→ **What is needed**:
Count how many lines in the rows below contain the string "height". Reply with only that number.

>> BEGIN Entries provided

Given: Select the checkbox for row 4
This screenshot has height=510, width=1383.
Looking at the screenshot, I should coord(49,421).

>> END Entries provided
>> BEGIN Entries provided

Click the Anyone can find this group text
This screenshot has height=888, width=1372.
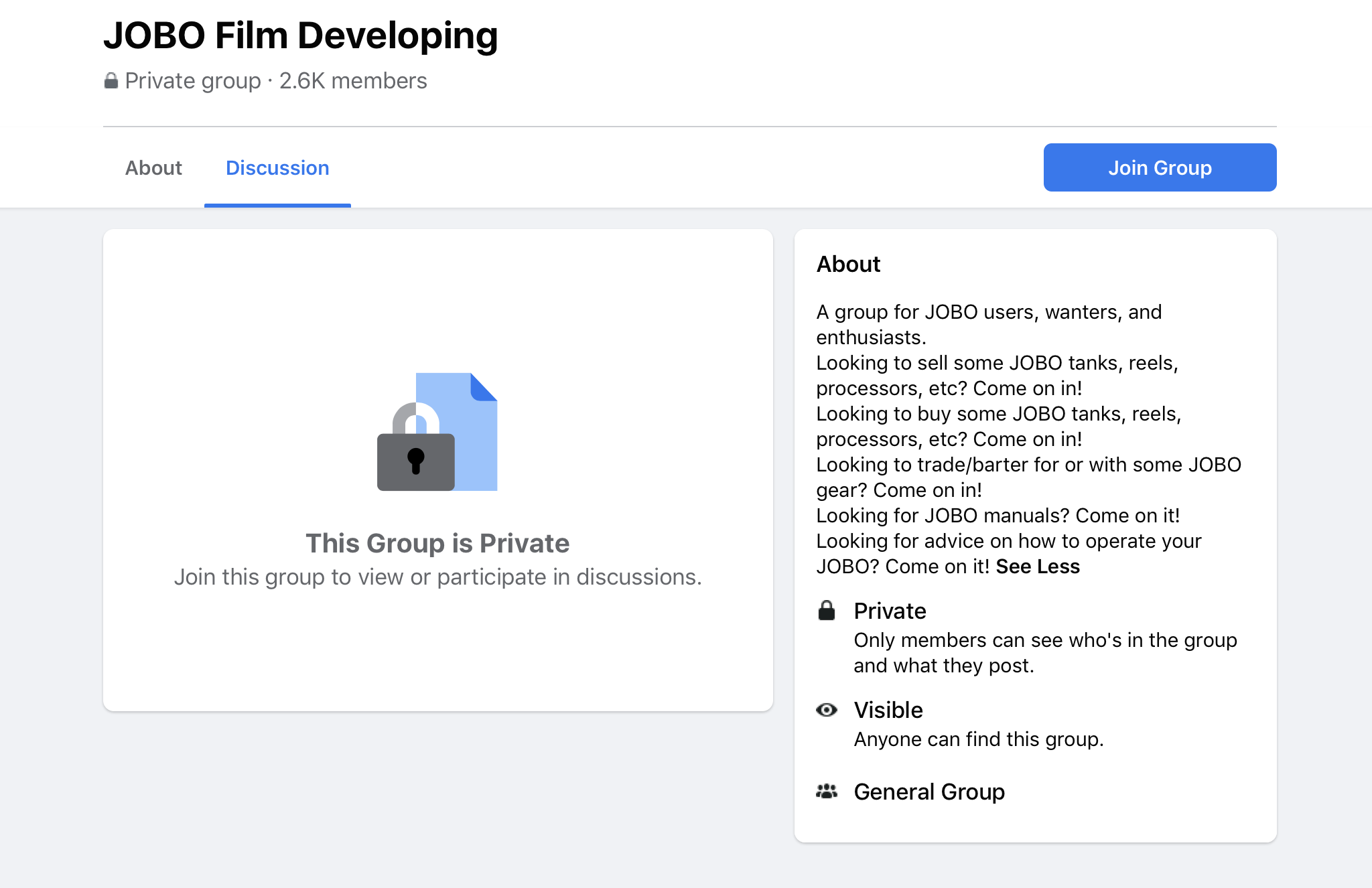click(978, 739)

>> END Entries provided
>> BEGIN Entries provided

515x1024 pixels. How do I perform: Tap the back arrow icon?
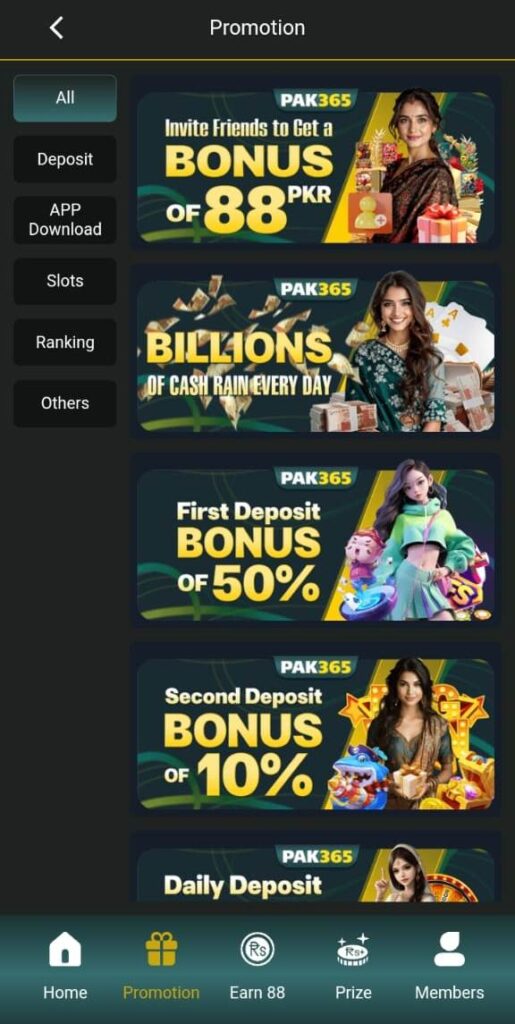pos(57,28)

>> END Entries provided

→ **Output below**:
2